* [TASK TO CARRY OUT]: Starting at the line that has "At what coordinates" and stopping after the line that has "point(20,93)", lay out these entries as a JSON list of strings with one string per line. Skip blank lines and leave the pictures out.
* Start RAW RECORDS *
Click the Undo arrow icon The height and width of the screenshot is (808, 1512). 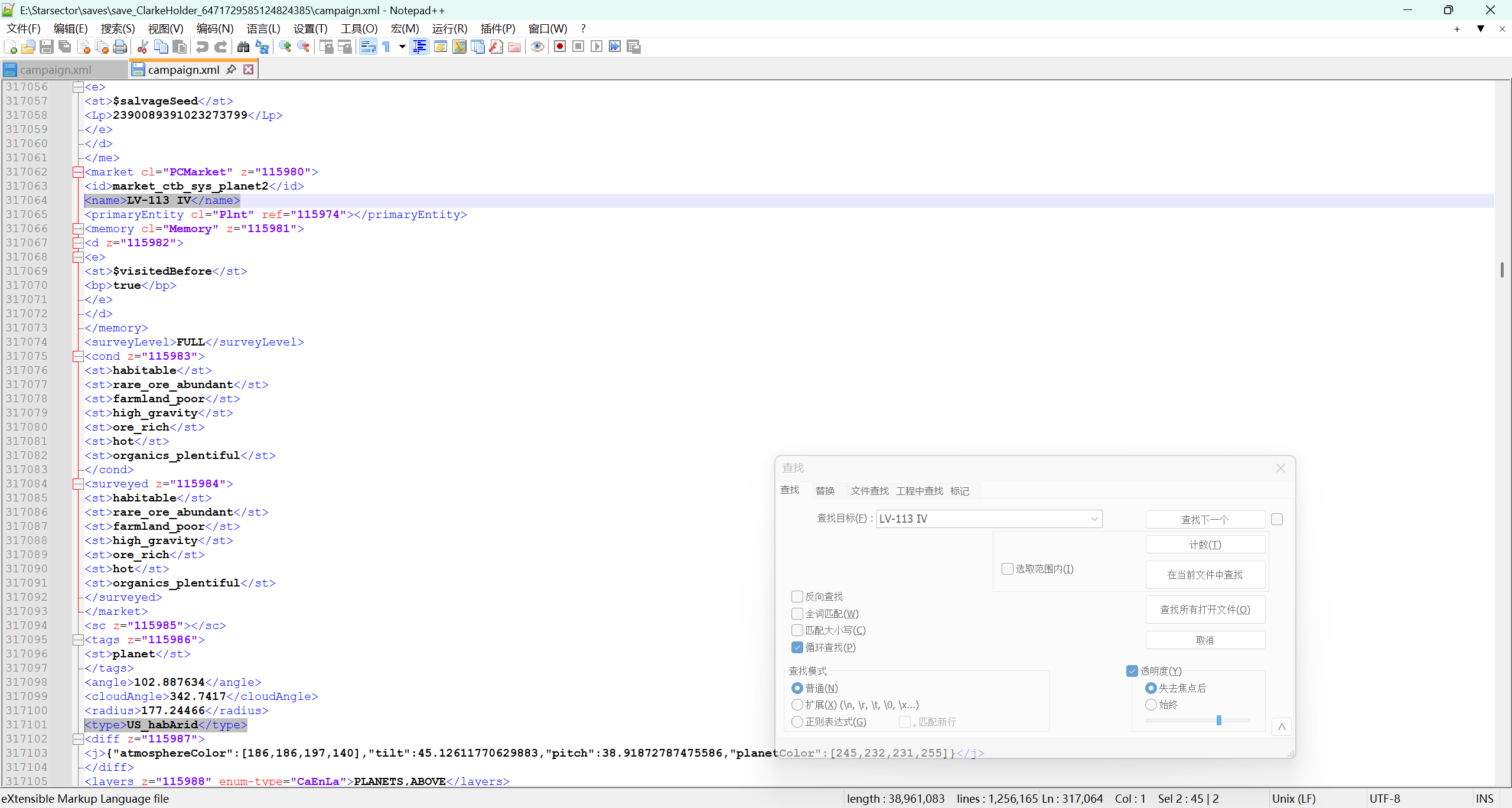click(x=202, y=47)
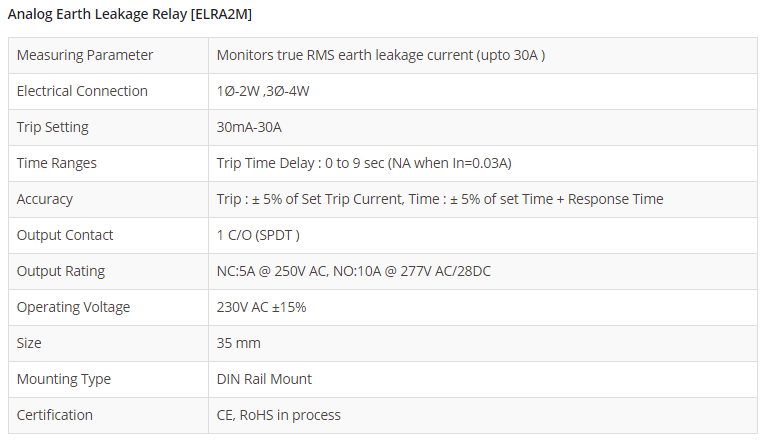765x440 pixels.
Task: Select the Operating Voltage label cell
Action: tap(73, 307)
* End RAW RECORDS *
* Start RAW RECORDS *
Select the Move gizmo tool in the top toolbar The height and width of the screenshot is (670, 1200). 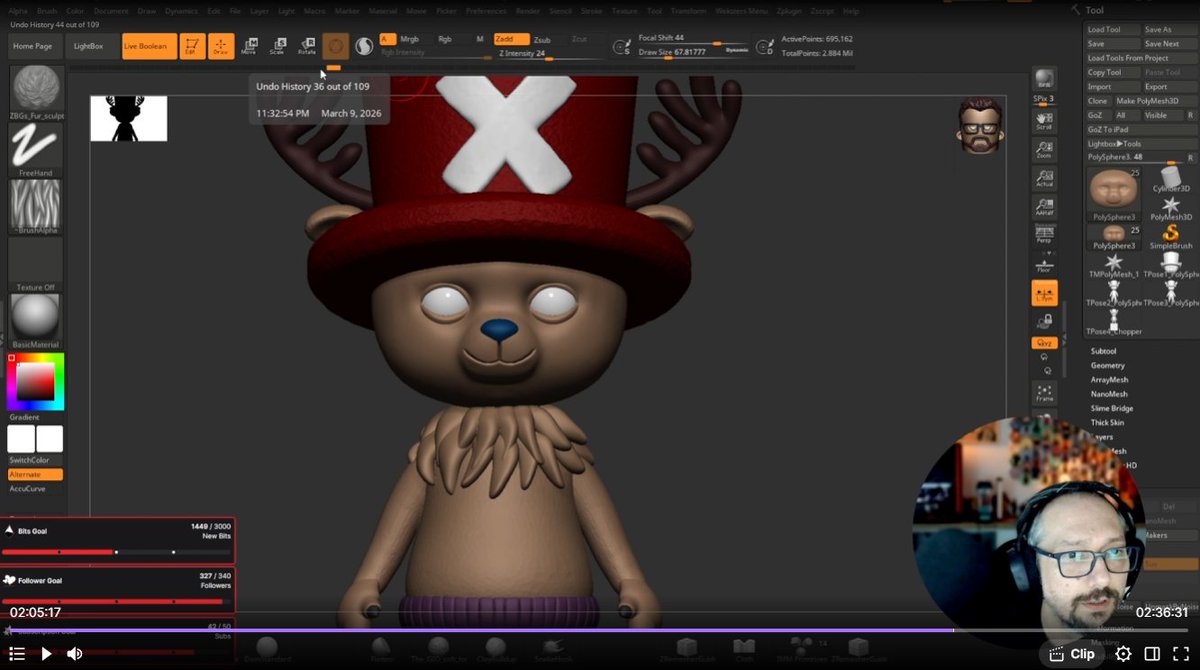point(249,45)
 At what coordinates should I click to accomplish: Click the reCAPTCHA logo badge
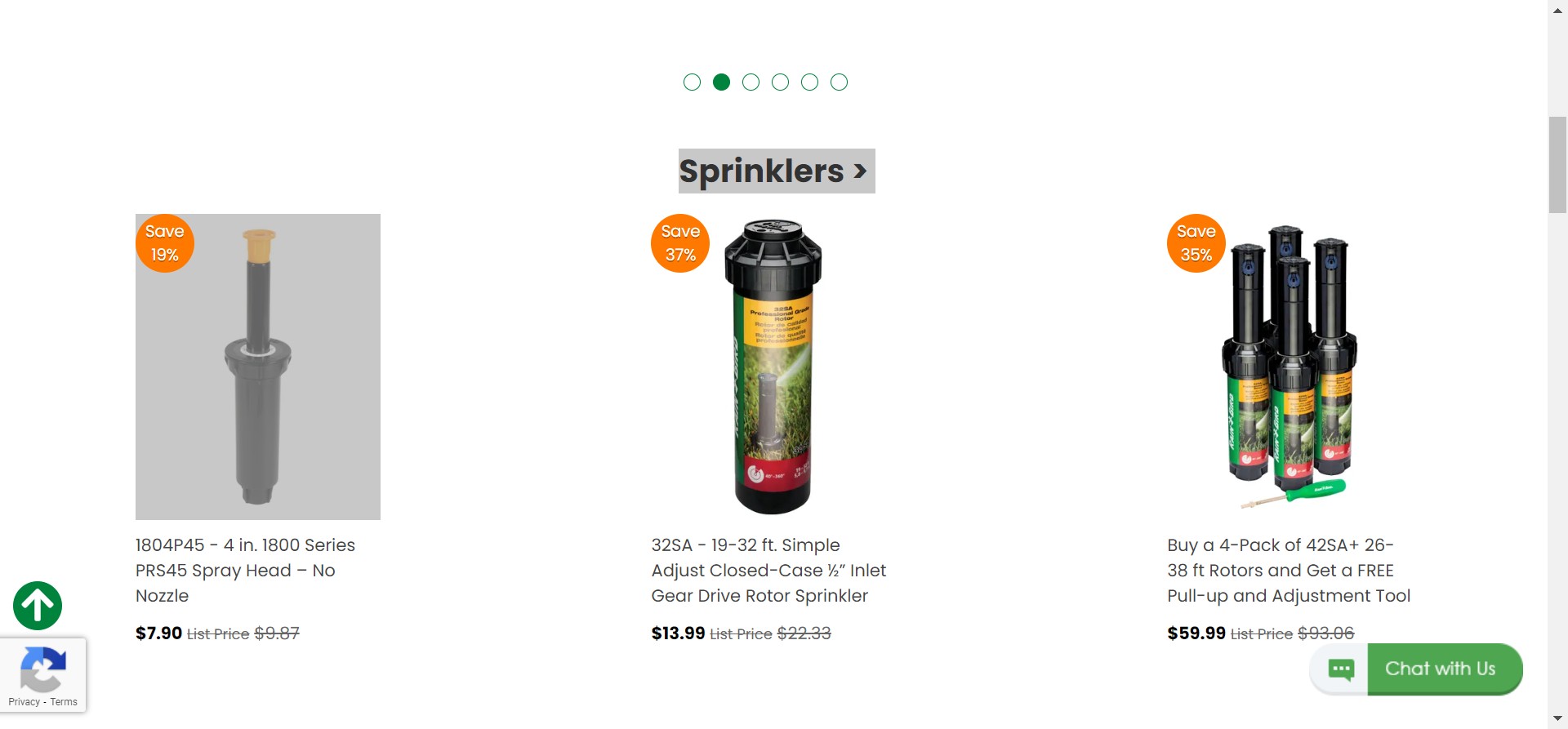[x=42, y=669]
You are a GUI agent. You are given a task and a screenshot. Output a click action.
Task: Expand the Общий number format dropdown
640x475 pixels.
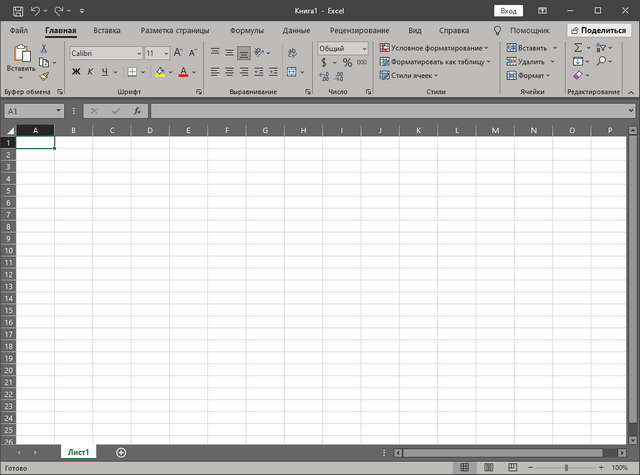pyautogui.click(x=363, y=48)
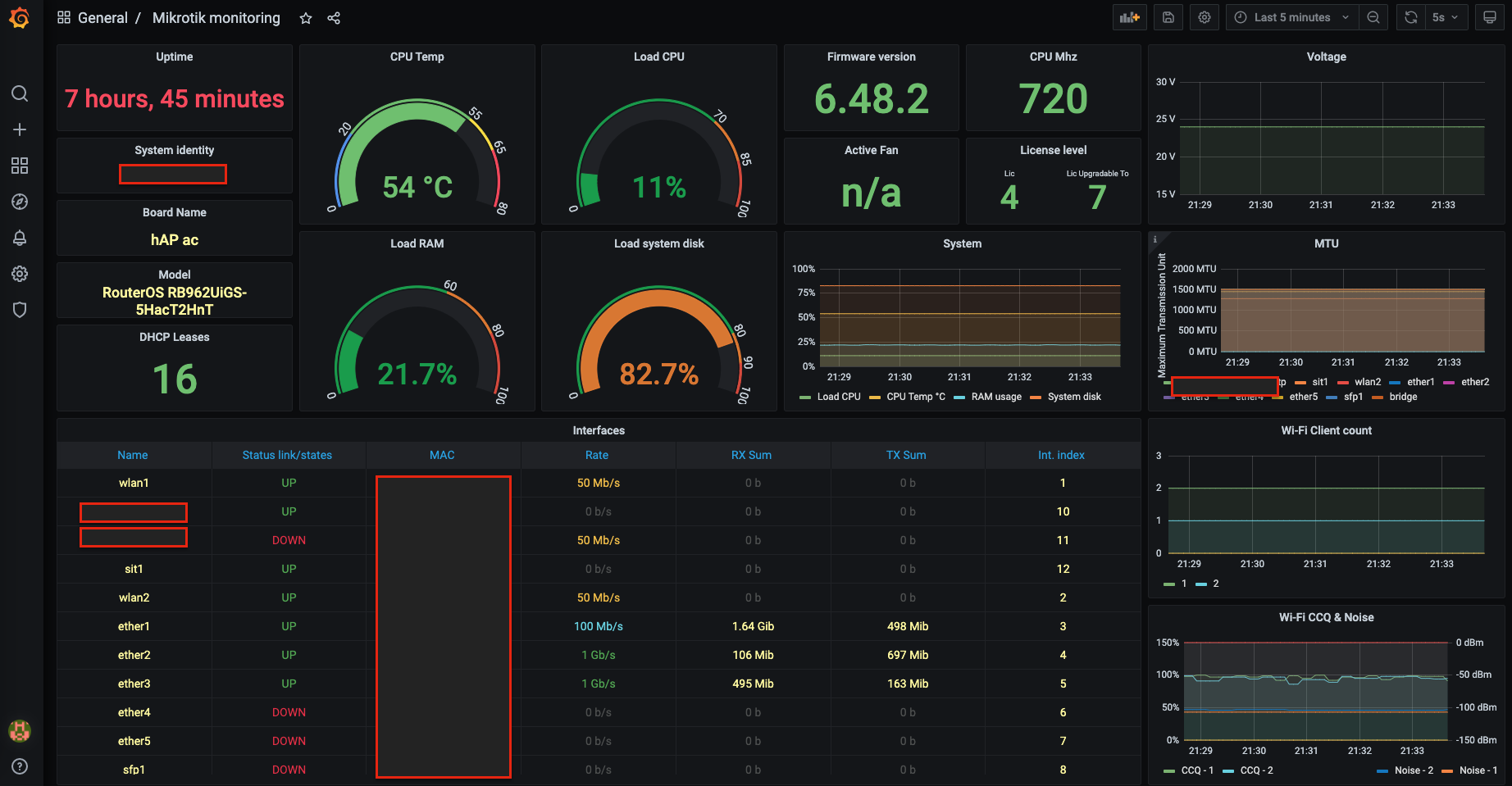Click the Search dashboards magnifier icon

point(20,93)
* End RAW RECORDS *
* Start RAW RECORDS *
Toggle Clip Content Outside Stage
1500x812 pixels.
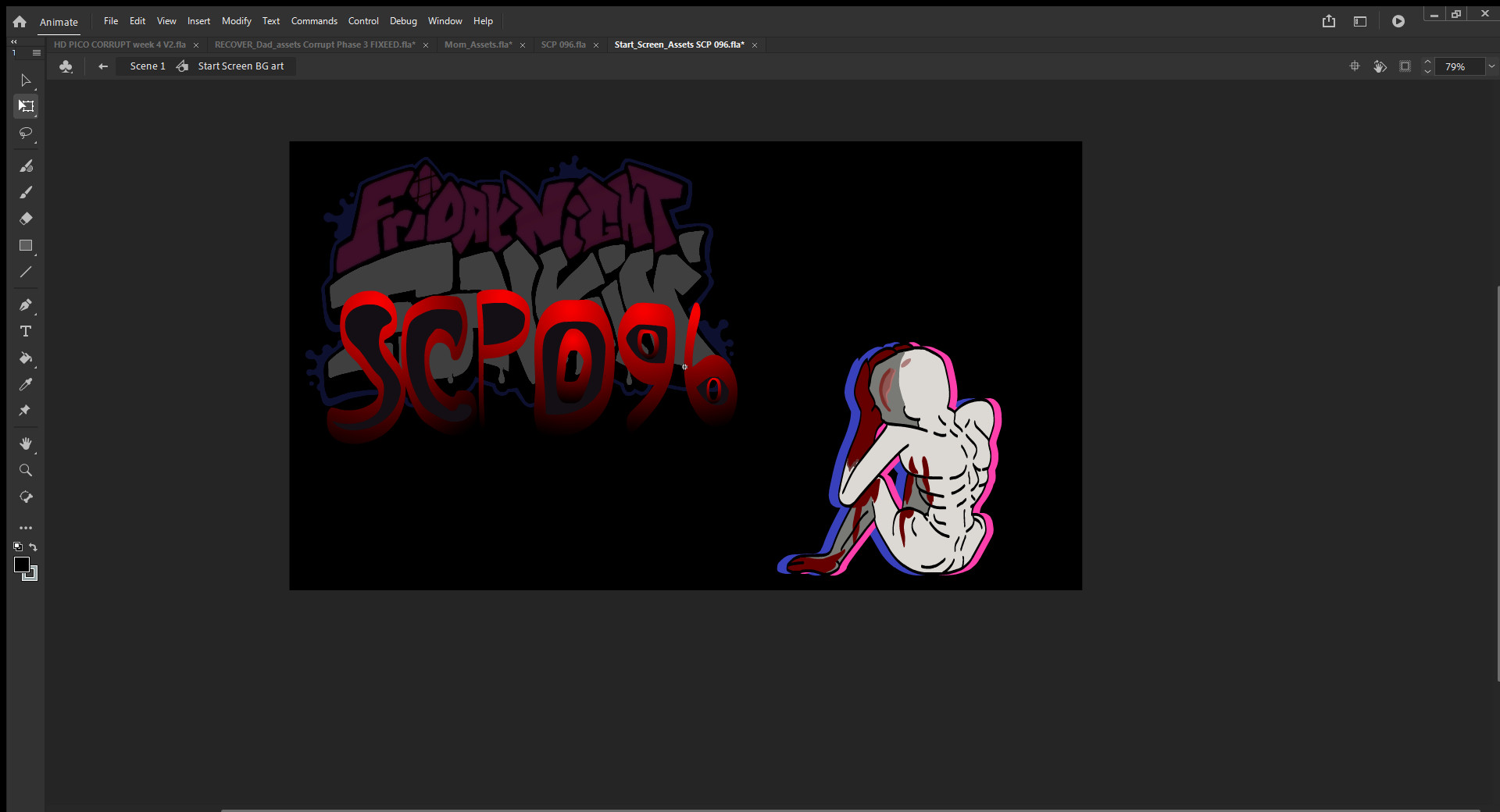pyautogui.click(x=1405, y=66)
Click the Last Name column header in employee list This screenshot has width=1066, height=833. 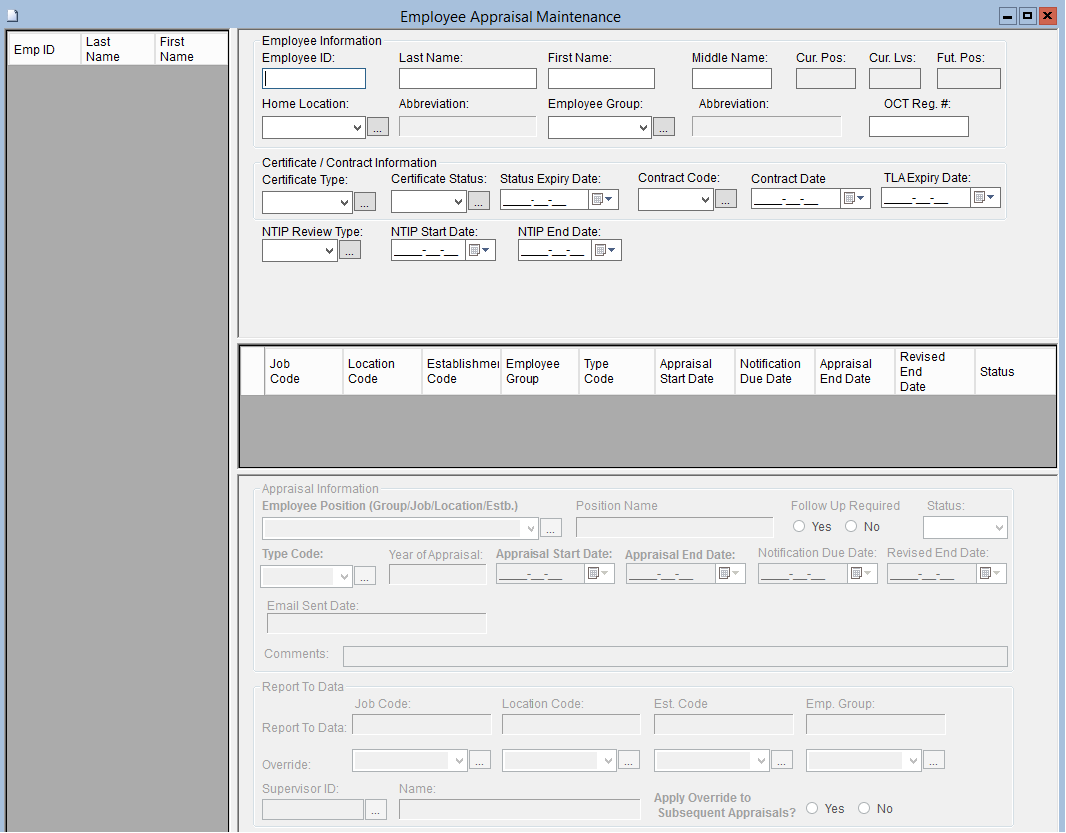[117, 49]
* End RAW RECORDS *
* [RESPONSE TO THIS EXERCISE]:
[
  " At what coordinates should I click to accomplish: Click the reCAPTCHA logo badge",
  "[x=42, y=669]",
  "You are a GUI agent. You are given a task and a screenshot. Output a click action.",
  "Task: Expand the Общий number format dropdown",
  "640x475 pixels.",
  "pyautogui.click(x=363, y=48)",
  "Click the Search dashboards magnifier icon",
  "point(20,93)"
]